What should you put on your bird-friendly grocery list? Organic coffee, for one thing. Most mass-produced coffee is grown in open fields heavily treated with fertilizers, herbicides, fungicides and insecticides. In contrast, traditional small coffee farmers grow their beans under a canopy of tropical trees, which provide shade and essential nitrogen, and fertilize their soil naturally with leaf litter. Their organic, fair-trade coffee is now available in many coffee shops and supermarkets, and it is recommended by the Audubon Society, the American Bird Conservancy and the Smithsonian Migratory Bird Center.

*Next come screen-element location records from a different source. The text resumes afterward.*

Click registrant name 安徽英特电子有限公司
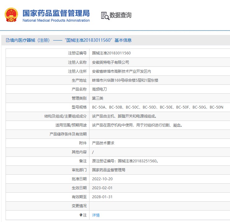 point(111,62)
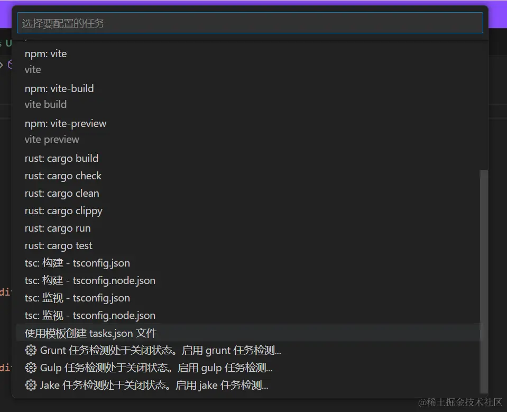Click the gear icon beside the Jake task entry

pyautogui.click(x=31, y=385)
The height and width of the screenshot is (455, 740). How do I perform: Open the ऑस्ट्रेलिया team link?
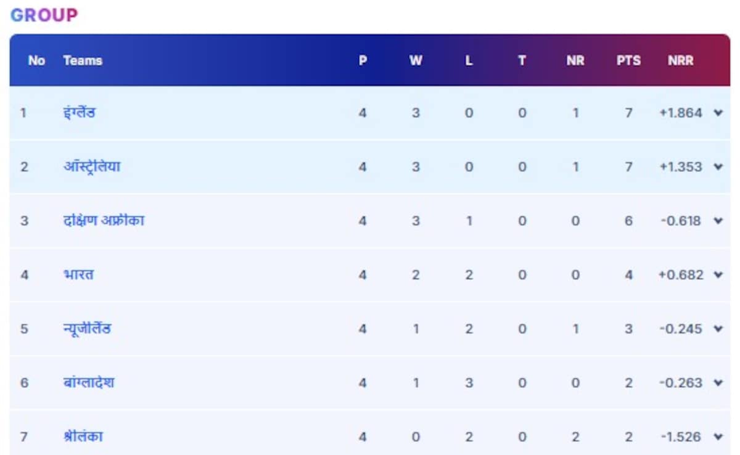(92, 166)
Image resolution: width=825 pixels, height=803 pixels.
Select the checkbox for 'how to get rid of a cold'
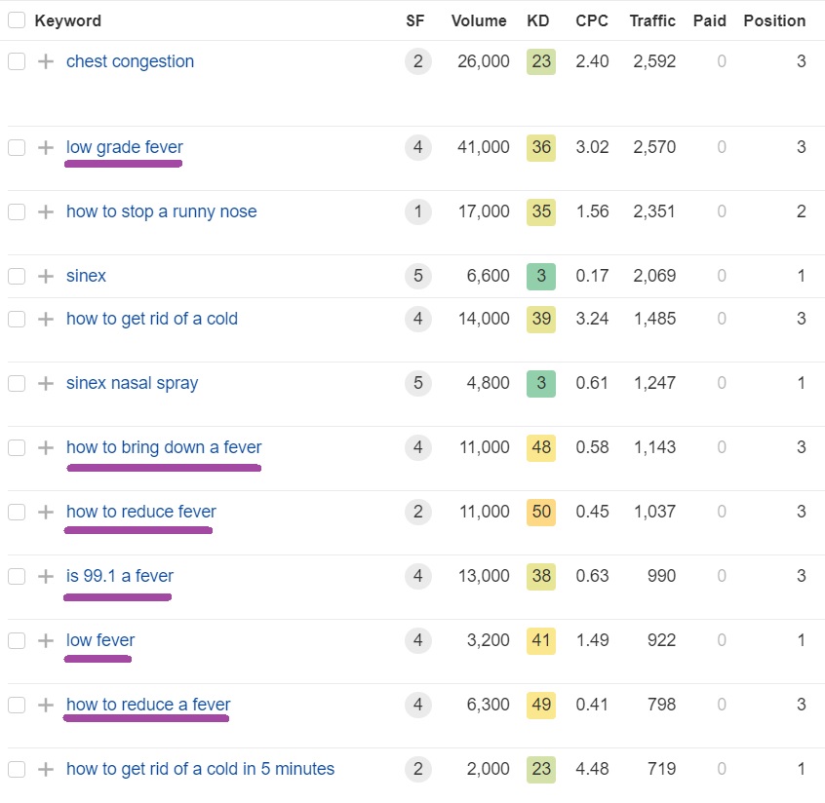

Organic bananas should also be on your list. Bananas are typically grown with one of the highest pesticide loads of any tropical crop. Although bananas present little risk of pesticide ingestion to the consumer, the environment where they are grown is heavily contaminated.

When it comes to nontraditional Latin American crops like melons, green beans, tomatoes, bell peppers and strawberries, it can be difficult to find any that are organically grown. We should buy these foods only if they are not imported from Latin America.

Now that spring is here, we take it for granted that the birds’ cheerful songs will fill the air when our apple trees blossom. But each year, as we continue to demand out-of-season fruits and vegetables, we ensure that fewer and fewer songbirds will return.

Bridget Stutchbury, a professor of biology at York University in Toronto, is the author of “Silence of the Songbirds.”